The Presbyterian Reformed Church was formed on November 17, 1965, by two congregations in the Province of Ontario, Canada. Each congregation had been established by Scottish and Irish Presbyterians about eighty years before. The creation of the presbytery took place largely at the instigation of John Murray, Professor of Systematic Theology at Westminster Theological Seminary, Philadelphia, who had a long relationship with the two founding congregations. Murray composed the proposals leading to the union, and also the constitution which served as the Basis of Union.
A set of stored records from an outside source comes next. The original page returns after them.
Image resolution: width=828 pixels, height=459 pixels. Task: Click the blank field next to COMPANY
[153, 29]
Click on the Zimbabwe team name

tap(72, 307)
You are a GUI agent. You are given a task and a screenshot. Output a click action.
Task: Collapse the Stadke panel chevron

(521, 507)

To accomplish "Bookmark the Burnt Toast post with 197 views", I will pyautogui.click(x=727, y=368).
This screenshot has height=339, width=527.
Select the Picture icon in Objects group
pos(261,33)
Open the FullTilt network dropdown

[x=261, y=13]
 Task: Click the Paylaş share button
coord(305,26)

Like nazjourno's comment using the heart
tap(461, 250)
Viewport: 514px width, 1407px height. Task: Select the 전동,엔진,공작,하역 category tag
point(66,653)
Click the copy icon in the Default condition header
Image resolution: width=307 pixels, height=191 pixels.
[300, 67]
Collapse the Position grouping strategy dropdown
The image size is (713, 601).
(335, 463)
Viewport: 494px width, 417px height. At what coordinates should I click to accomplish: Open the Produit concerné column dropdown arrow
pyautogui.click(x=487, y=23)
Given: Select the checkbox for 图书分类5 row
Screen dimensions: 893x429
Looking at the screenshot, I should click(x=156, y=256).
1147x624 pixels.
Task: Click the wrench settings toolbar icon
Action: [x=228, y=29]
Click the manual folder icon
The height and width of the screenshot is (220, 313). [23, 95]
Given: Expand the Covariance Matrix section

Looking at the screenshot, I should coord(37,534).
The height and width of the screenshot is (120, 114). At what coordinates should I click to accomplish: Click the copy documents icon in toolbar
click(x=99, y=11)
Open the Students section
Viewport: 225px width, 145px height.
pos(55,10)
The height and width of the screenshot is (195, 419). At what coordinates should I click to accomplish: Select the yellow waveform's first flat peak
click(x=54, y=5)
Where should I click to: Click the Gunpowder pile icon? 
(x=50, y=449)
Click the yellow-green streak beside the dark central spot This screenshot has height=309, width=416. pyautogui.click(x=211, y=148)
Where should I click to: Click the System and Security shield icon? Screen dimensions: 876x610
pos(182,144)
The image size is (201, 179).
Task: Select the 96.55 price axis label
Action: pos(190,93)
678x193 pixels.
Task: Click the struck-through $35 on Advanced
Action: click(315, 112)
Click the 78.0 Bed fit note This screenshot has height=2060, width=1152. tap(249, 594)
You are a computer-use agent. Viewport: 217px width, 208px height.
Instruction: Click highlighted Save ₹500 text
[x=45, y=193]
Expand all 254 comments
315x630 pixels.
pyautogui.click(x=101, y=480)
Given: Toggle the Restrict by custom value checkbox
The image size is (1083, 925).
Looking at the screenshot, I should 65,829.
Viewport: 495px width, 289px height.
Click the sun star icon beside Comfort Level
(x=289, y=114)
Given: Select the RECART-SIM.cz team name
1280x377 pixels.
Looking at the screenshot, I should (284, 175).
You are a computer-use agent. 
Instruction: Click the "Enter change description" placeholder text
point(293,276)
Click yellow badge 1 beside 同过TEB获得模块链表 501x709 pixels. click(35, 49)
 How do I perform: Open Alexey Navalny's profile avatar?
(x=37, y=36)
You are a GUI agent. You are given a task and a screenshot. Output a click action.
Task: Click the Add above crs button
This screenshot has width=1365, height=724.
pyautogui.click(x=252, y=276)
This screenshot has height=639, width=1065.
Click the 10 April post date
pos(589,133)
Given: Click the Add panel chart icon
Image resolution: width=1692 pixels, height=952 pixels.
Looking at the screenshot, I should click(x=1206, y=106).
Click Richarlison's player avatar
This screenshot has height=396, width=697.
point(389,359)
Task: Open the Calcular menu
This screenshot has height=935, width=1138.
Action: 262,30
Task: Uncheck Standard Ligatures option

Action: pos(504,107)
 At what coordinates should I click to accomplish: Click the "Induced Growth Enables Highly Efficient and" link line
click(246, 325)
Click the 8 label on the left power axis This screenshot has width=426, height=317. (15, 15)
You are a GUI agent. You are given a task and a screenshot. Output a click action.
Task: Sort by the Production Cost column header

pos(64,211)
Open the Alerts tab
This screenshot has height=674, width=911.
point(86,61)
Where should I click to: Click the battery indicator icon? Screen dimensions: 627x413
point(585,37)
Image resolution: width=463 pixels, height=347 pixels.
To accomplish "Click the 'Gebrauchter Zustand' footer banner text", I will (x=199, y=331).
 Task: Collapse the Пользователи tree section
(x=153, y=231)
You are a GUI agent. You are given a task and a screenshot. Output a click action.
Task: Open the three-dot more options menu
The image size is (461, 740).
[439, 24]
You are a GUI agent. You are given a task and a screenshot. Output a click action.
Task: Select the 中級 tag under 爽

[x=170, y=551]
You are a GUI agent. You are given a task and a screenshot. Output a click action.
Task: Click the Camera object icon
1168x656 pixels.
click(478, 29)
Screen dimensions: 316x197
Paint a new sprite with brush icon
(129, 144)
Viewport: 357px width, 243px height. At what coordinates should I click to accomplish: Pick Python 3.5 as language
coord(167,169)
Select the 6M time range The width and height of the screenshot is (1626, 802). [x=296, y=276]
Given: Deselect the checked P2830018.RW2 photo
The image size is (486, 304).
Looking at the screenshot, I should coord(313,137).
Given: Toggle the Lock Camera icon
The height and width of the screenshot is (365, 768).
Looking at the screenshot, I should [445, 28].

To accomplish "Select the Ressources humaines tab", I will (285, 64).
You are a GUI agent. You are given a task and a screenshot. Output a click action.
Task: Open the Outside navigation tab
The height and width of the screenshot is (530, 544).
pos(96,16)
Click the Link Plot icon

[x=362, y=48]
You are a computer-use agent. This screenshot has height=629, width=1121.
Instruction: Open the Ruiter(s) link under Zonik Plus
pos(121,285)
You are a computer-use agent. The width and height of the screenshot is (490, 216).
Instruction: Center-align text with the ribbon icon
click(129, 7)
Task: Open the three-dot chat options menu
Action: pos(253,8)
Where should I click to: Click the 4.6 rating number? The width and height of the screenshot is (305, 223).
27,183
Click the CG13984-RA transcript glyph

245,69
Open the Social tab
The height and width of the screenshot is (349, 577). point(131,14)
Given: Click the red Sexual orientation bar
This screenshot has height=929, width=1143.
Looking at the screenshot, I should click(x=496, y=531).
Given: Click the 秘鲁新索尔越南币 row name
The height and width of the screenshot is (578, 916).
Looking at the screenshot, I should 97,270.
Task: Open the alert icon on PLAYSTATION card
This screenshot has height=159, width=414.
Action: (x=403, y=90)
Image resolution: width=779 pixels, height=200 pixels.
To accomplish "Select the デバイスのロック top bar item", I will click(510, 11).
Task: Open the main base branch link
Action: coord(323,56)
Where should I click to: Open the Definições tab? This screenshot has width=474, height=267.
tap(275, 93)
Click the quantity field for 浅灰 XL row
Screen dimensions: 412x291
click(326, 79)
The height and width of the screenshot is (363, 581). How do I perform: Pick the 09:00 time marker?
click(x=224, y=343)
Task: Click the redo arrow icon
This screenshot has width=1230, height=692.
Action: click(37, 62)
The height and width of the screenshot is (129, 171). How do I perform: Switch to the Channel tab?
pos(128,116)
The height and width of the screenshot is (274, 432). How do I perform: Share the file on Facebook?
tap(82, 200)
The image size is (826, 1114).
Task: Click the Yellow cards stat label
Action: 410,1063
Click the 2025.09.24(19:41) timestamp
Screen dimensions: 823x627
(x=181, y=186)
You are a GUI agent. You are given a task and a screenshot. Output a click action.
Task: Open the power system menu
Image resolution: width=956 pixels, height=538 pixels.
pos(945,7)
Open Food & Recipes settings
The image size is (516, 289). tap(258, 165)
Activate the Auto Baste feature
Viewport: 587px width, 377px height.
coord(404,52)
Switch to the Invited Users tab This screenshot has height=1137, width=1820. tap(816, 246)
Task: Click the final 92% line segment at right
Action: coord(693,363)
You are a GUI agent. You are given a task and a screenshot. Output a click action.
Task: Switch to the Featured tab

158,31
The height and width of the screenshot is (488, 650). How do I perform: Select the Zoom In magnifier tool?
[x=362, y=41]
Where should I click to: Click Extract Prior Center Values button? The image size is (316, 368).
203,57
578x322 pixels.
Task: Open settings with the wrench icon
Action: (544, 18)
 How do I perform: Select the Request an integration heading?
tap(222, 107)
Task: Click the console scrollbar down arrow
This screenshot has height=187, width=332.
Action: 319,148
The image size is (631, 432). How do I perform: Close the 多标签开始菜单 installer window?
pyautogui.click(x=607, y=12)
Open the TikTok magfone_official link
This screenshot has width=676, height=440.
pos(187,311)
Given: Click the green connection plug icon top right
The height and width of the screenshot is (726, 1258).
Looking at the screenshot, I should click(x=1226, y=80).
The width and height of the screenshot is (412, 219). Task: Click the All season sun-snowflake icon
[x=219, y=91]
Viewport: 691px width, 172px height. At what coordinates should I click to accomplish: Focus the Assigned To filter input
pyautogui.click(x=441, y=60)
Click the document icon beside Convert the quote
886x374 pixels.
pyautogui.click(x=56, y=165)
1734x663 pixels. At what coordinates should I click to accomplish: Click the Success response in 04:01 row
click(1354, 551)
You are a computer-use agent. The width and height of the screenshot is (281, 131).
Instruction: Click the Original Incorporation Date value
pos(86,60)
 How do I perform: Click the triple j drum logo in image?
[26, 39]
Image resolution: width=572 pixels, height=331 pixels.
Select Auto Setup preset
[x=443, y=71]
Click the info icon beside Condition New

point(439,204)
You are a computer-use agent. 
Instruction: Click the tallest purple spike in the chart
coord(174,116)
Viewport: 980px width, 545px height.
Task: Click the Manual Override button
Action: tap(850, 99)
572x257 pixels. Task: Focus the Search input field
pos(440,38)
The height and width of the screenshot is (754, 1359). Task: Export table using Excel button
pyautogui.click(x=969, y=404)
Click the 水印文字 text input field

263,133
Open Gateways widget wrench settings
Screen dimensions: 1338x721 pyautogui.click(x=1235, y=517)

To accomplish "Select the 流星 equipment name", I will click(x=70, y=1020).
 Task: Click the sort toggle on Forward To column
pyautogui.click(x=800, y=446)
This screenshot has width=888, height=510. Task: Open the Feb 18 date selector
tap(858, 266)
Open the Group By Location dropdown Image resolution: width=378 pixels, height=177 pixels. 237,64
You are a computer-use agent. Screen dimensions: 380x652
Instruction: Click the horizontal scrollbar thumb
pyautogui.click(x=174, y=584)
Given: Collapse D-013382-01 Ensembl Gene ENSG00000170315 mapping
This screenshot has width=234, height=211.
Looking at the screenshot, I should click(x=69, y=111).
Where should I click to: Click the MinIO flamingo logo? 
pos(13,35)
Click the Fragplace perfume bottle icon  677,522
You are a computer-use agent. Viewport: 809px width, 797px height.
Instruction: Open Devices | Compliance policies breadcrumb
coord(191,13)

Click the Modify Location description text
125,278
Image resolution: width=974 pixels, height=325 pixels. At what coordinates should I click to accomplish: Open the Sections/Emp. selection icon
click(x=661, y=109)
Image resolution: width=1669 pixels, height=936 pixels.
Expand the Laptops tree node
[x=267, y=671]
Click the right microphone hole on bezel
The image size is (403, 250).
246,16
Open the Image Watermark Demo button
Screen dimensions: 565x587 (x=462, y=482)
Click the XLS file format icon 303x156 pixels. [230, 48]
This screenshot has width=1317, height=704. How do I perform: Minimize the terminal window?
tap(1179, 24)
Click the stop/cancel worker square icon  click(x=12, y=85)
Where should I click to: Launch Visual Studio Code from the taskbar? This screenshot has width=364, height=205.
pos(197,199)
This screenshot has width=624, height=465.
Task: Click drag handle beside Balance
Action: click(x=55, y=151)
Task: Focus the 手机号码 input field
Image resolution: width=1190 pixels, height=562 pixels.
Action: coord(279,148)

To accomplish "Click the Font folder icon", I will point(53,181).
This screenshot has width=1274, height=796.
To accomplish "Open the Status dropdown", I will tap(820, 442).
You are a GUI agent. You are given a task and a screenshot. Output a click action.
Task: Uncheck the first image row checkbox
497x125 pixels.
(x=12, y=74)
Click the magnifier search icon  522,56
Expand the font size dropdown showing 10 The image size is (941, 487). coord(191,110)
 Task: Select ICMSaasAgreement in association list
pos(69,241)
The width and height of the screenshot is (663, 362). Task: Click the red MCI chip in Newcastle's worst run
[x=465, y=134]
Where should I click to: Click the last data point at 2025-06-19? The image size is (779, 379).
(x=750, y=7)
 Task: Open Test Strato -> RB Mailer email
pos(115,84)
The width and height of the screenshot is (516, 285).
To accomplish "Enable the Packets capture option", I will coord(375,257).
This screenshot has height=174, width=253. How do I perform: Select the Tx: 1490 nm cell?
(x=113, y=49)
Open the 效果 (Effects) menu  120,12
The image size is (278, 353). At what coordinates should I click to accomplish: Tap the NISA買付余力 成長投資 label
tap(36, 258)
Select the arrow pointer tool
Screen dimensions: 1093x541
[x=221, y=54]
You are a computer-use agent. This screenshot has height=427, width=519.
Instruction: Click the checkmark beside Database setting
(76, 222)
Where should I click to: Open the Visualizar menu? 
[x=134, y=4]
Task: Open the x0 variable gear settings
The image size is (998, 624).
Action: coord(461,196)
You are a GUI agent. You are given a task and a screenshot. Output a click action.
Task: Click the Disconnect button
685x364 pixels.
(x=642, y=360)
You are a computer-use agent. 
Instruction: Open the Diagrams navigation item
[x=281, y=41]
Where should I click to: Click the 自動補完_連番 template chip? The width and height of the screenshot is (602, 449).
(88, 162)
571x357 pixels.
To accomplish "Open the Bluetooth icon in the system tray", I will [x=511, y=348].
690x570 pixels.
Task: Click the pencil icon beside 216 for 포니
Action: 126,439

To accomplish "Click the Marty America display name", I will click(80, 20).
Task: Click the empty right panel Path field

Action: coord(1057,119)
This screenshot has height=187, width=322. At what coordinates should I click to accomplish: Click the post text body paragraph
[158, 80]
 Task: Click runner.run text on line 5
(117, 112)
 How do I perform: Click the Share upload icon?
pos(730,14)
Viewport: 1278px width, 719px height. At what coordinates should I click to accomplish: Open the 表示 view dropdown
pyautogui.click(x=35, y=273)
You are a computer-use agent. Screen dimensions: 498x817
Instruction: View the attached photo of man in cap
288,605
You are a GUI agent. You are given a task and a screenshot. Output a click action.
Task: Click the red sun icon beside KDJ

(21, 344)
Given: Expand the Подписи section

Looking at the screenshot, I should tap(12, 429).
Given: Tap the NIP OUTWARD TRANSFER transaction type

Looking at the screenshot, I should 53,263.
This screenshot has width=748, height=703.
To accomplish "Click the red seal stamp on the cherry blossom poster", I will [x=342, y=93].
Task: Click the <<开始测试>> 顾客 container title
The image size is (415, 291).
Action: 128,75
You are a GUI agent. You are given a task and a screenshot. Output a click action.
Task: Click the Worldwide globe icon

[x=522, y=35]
The “simplicity and purity of worship” long contended for in the two founding congregations, and provided for in the presbytery’s constitution, entails a rejection of such practices as uninspired hymns and musical instruments in the church’s worship, as being without that biblical warrant which is requisite for the worship of God. Pictures of Christ, and holy days other than the Lord’s Day are also refused. The church teaches a careful observance of the Lord’s Day as the Christian Sabbath. At the Lord’s Supper the communicants sit at a common table, the elements used are bread and wine, and the table is fenced by a prior admonition. Visitors from other churches are admitted to the Lord’s table after examination by the session. The church employs the Authorized King James Version, and the Scottish Metrical Psalter.
The presbytery holds to the original text of the Westminster Confession, without the eighteenth-century American revisions respecting the role of the civil magistrate. The presbytery teaches the obligation of a national acknowledgment of religion, defined by William Cunningham as follows: “It is incumbent upon nations, as such, and civil rulers in their official capacity, or in the exercise of their legitimate control over civil matters, to aim at the promotion of the honor of God, the welfare of true religion, and the prosperity of the church of Christ.”